3. “La gracia de Dios está en que uno sufra persecuciones e injusticias por causa de Dios. Si, a pesar de obrar bien, tenéis que sufrir dolores, ésa es la gracia de Dios. A eso habéis sido llamados. También Cristo padeció por vosotros dándoos el ejemplo, para que sigáis tras sus pisadas” (1 Petr. 2, 19-21)
El Señor comienza por clavar en la cruz al que quiere llevar a la santidad. Y, viceversa, Dios derrama sus gracias más extraordinarias sobre aquellos que están perfectamente crucificados con Cristo.

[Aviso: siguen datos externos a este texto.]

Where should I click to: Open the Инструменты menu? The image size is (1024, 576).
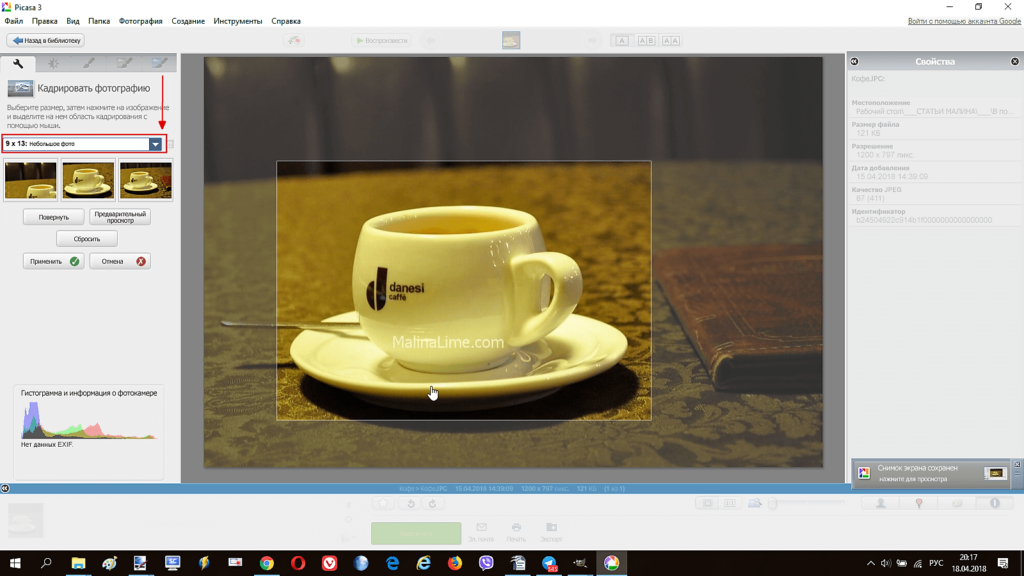[x=237, y=21]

El dolor es, tanto para Cristo, la Cabeza, como para nosotros, sus miembros, la puerta por donde se penetra en las delicias de la gloria. La ausencia del dolor es, pues, según la mentalidad de Cristo, el peor mal que puede sobrevenir en este mundo. Nosotros, por nuestra parte, alegrémonos de sufrir y de morir con Cristo. Si caemos enfermos o nos olvidan y desprecian los demás, sufrámoslo y conformémonos. Si no podemos ayudar al prójimo en la medida en que nosotros deseáramos, sufrámoslo y conformémonos. Si no nos va bien en la oración y en los trabajos o negocios, sufrámoslo y conformémonos. Sufrir en Cristo y con Cristo es mucho mejor que obrar, mucho mejor que alcanzar grandes éxitos, mucho mejor que lograr uno sus pretensiones, por nobles y santas que ellas sean. La ciencia más difícil, pero también la más provechosa y fecunda, es la de saber padecer con Cristo. “Nosotros hemos sido bautizados en su muerte.”
La sagrada liturgia nos conduce todos los días a la gran escuela de la cruz: al santo sacrificio de la Misa. Aquí aprendemos a renovar y a profundizar, cada vez con más intensidad, nuestra comunidad de sacrificio y de dolores con Cristo, para poder acrecentar y ahondar después, en la sagrada Comunión, nuestra íntima y total comunidad de vida con Él.